Havemos de aprender alguma coisa e de gostar.
JLM

Anónimo disse...

“….. onde quer que esteja um homem, aí está o erro em potência”.
E o erro aconteceu … ao aventar-se a hipótese de C.F. pretender “botar figura” nos “blogues de casa”.
Tenho o privilégio de ser seu amigo há mais de 50 anos. Desde o tempo da Faculdade de Direito sempre me levou a palma; fui o seu eterno número dois.
Seguimos caminhos diferentes: eu fui para docente universitário, ele abraçou a banca internacional. Foi um dos melhores no seu mister. Em nome do Governo Português assinou várias convenções internacionais, com aplicação em toda a banca nacional.
Correu o mundo por diversos anos, sempre como especialista em “comércio externo”. Culto, extraordinariamente culto, domina a Filosofia e os Clássicos. Mas a sua verdadeira “paixão” são as palavras, todas as palavras de todas as línguas. Já conhecedor do Latim, obrigou-se a aprender o Grego, por si só, com uma gramática e um dicionário. Fala e escreve em cinco línguas estrangeiras, a maioria das quais como “self made man”.
Este meu depoimento é feito à sua revelia. Conhecendo-o como o conheço, sei que vai ficar zangado comigo … é um risco de corro em nome da nossa amizade.
Sou leitor do vosso blogue por ele, pelos seus escritos.
É injusta, pois, a suspeita de pretender ser um “one show man”. O meu protesto vai nesse sentido.

Diogo

Mariana disse...

Há sempre quem não lide bem com o facto de o "outro" ser melhor. Isto leva a invejas e mesquinhices que apenas merecem a indiferença de todos aqueles que demonstram que são muito superiores. É o caso de Carlos Fiúza.
Grande demonstração de saber e de superioridade a todos quantos incomóda o seu saber superior.
Obrigado pelos seus artigos que nos fazem reflectir e aprender.
Parabéns!
Mariana

Anónimo disse...

João e Diogo,
As vossas palavras são simpáticas, mas atrevidas e desnecessárias.
A individualidade é isso mesmo … só diz respeito ao próprio. Compreendo a vossa intenção, mas reprovo o vosso “carinho” público. Sou suficientemente crescidinho para pretender agradar a “gregos” e “troianos”; tão pouco me importa a “imagem”.
As vossas intervenções valem pelo sentido … mas foram “abusivas” ao revelarem factos que só a mim dizem respeito.
Estive para me “zangar” com os dois … seria um erro. Afinal não me posso dar ao luxo de perder tão “inflamados” defensores e Amigos.

C.F.

vitorino almeida ventura disse...

Não conheço pessoalmente a Carlos Fiúza mas fico agradado quando há quem veja que ele dá mais trabalho a ler do que eu, pelo volume e compactação de conhecimentos. Fico contente pela sua transmissão... Pelo menos, a mim, mesmo quando em revisão da matéria há muito dada, que abandonei o Latim nos bancos da Faculdade.

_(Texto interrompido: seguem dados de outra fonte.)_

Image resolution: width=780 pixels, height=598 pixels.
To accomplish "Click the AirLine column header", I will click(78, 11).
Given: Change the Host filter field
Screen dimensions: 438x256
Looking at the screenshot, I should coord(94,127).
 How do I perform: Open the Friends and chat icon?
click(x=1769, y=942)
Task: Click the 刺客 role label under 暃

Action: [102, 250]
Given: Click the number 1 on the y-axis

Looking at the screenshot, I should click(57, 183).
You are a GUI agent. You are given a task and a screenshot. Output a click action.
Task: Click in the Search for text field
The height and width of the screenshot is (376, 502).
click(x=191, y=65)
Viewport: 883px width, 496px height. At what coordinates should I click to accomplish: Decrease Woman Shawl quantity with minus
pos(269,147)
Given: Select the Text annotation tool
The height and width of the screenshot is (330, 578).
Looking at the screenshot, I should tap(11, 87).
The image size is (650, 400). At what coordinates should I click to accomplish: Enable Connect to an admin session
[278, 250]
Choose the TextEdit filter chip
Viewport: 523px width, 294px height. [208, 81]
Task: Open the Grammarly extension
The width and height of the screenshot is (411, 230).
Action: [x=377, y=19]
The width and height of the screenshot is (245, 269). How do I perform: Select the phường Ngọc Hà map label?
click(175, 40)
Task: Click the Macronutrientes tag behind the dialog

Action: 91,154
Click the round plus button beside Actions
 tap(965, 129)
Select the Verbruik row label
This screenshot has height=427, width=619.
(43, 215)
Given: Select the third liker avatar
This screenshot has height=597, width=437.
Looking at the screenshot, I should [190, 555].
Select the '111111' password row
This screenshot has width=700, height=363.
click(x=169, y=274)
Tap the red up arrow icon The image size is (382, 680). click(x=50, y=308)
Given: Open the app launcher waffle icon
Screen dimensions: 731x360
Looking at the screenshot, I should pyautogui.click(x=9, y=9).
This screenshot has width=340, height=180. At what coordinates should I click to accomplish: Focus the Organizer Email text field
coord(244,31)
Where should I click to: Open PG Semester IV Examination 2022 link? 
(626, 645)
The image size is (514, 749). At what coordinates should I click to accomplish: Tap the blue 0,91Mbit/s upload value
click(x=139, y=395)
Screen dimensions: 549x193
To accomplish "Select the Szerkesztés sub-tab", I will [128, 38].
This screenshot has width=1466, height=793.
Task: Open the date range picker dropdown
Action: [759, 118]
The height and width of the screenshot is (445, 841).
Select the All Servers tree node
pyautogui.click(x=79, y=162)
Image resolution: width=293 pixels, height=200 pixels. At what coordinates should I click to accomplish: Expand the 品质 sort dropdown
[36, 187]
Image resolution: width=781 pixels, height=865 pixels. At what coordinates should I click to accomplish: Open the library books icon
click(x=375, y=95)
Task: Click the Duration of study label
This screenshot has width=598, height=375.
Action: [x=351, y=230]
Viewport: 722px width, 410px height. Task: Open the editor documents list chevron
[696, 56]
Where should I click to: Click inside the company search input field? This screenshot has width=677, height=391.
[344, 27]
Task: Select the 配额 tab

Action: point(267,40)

O ataque às suas fontes, aquele, já me parece bem ridículo, pois deveria ser acompanhado com a respectiva prova. E que mal teria, se não fosse na Escola, mas na Web, buscar o saber? Se é autêntico... Fosse uma cópia sem espessura, aí sim, mas quando se ataca (aprendi com os clássicos, não esqueço) deve atacar-se de frente.

Ab.,

Vitorino Almeida Ventura

Anónimo disse...

Caríssimos:

Não me sinto nada confortável com todo este ruído de fundo que despoletei, ainda que involuntariamente.

Por favor, digamos como o meu querido amigo Luigi:
- Finito! In bocca chiusa non entrò mai musca.